Um grunhido e redistribuição de fichas.

======

 - Eu posso fazer isso lá?
 - Não é tão simples, mas creio que com um pouco de paciência e uma boa dose de criatividade rola.
 - Vou tentar fazer meu melhor. A equipe também tem que estar junto nessa. Trabalho solo não é lá o que...
 - Se estiver de boas na quarta-feira, você quer rever o projeto comigo?
 - Ahn?
 - Oi?
 - Quarta?
 - Sim, café e leite e projeto... Eu e você?
 - Ahn, sim?

=====

 - E eu que não sei perder né?
 - Você trapaceou!
 - Velho, você tá sempre de olho, trapaceei? Viu, o velho disse, tá falado.
 - Isso é conspiração! E o velho não disse nada!
 - Você disse desde o começo que era "gentileza". Pessoas normais fazem gentilezas pelos outros.
 - E elas não são normais?
 - Então é o seguinte...

Velho redistribuiu as cartas.

 - Ah qual é?! Eu tava ganhando essa mão!!
 - Chora mais que não tou te ouvindo, mermãozinho!

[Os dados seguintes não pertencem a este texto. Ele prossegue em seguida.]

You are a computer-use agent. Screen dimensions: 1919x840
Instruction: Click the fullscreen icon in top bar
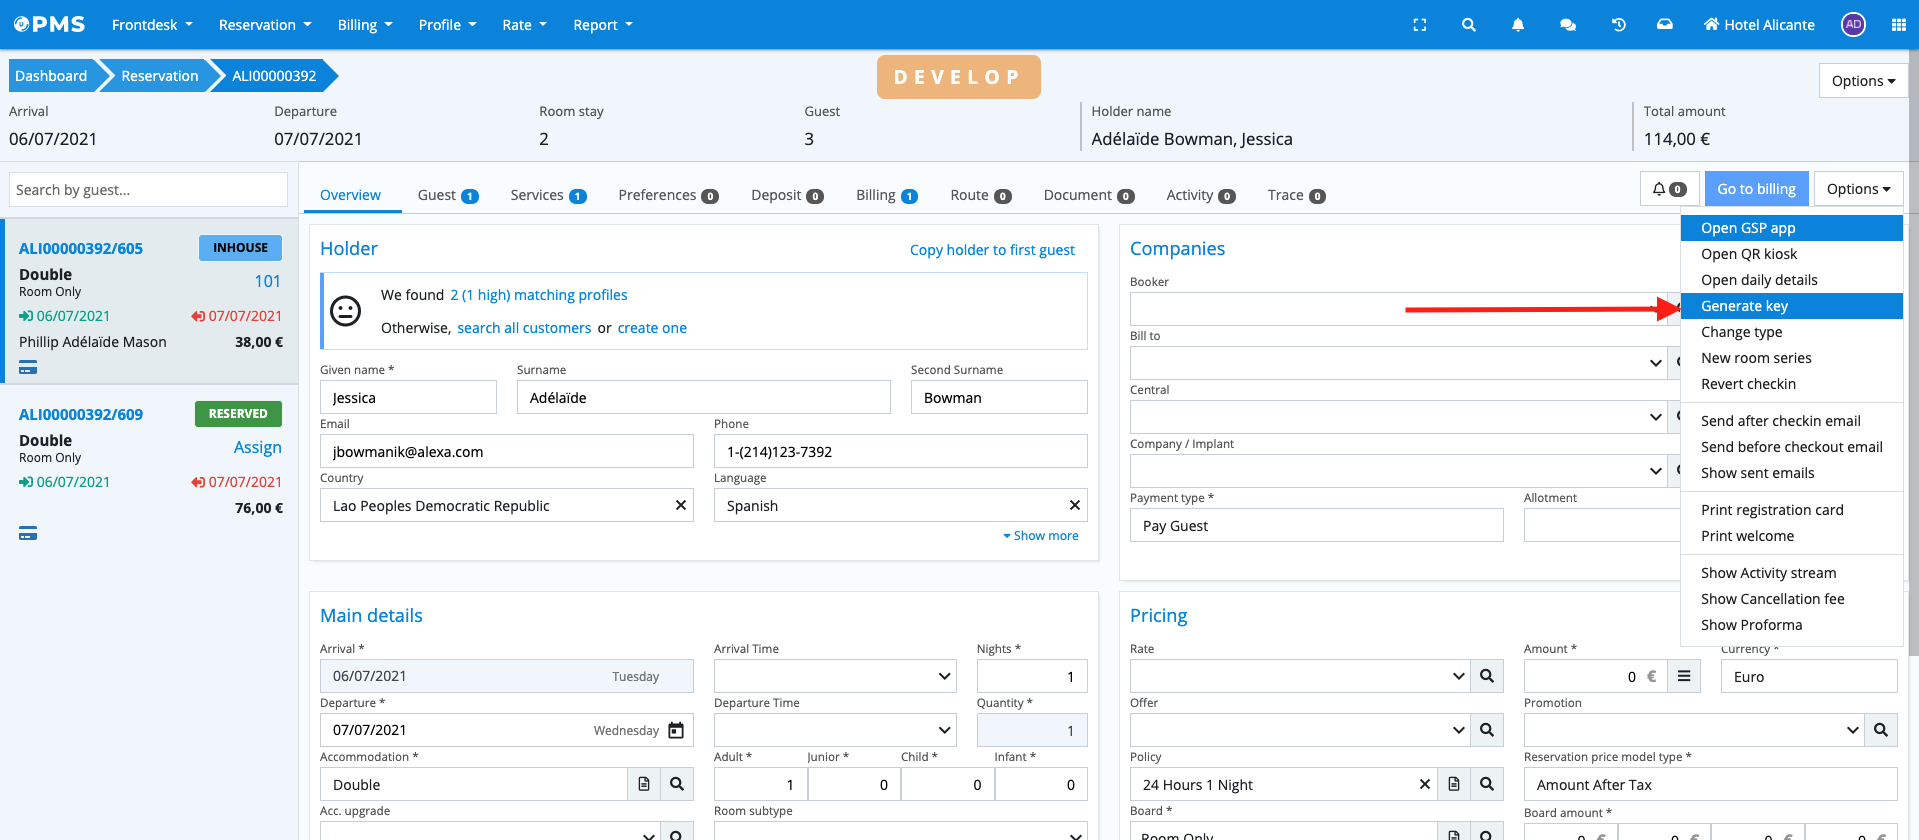coord(1419,25)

A matrona chega na mesa pegando as fichas de pôquer, recolhendo as cartas e enxotando o velho para um canto.
 - Okay meninos, chega de extravagância... Recolhendo os brinquedos, porque não estou a fim de deixar vocês trancafiados aqui em casa quando se tem um dia lindo lá fora.

====
 - Quarta não dá.
 - Oh.
 - Pode ser quinta?
 - Aí eu que tenho compromisso.
 - Ah.
 - É.
 - Então...
 - Então a gente se vê por aí...
 - Sim, sim... Na próxima, guarda uma mesa pra gente.
 - Sim, sim.
 - Valeu pelo café.
 - Você me deve um.
 - Okay.
 - Tenho que ir, senão o chefe... Você sabe...
 - Urrum. Bom dia de trabalho.
 - Você também.

Sorriso, sorriso tímido. Porta automática abriu e uma pessoa saiu, outra pessoa entrou.

Noite em claro. Óbvio. Era um dos sinais.
Havia já escrito uma música dentro da cabeça com o nome da pessoa. Nem sabia tocar instrumento algum. Desperdício de tempo. Virou mais uma vez no colchão e encontrou a janela do pequeno quarto iluminada pelo poste lá fora. Silêncio no prédio de estudantes, mais ainda lá fora. O que faria com a música se não podia cantar ou tocar? Guardar em uma caixinha junto com as outras tentativas? Pequenas pedras em suas tentativas de se aproximar de alguém especial.

Parecia que um anjinho jogava pôquer com um diabinho nessas horas. E quem fazia a partilha de cartas era o Tempo. Só podia. A aposta era quem ganharia primeiro para arruinar com seu coração. Tentou fugir um pouco dos pensamentos ruins verificando quantas horas eram no relógio despertador. Mais cinco horas para levantar, mesmo sem sono algum.

====

A matrona pegou a caixa com as cartas amassadas e olha para o velhote ruminando uma sopa de feijão no meio dos brinquedos dos dois moleques que jogavam pôquer um tempo atrás, um com charuto, outro com champanhe.

 - Acha que vai fazer falta pra eles? Isso aqui é péssimo.

A matrona analisava as cartas manchadas e comidas nas bordas. O velhinho deu de ombros, colher enterrada na sopa.

 - E você fica incentivando eles a jogar esses jogos de azar. Não tem vergonha na cara, não, papai?

Outro dar de ombros. Ela grunhiu em frustração e recolheu os brinquedos, um arco e flecha com ponta de borracha quase a fez tropeçar. Uma caixinha de música estragada estava perto e ela não conseguiu movê-la.

 - Pelos deuses! O que que tem dentro desse negócio?

O velho deu de ombros novamente, seus olhos opacos por detrás das lentes grossas, abriu a boca para abocanhar a colher de sopa de feijão.

 - É assim que eles mantém o placar. - ele ralhou com a voz rouca. Mais outra colherada de sopa de feijão.
 - Qual placar?
 - De quem ganha e de quem perde.
 - Ganhar, perder o quê? - Foi a vez do velhinho rir para dentro, para logo em seguida tossir intensamente.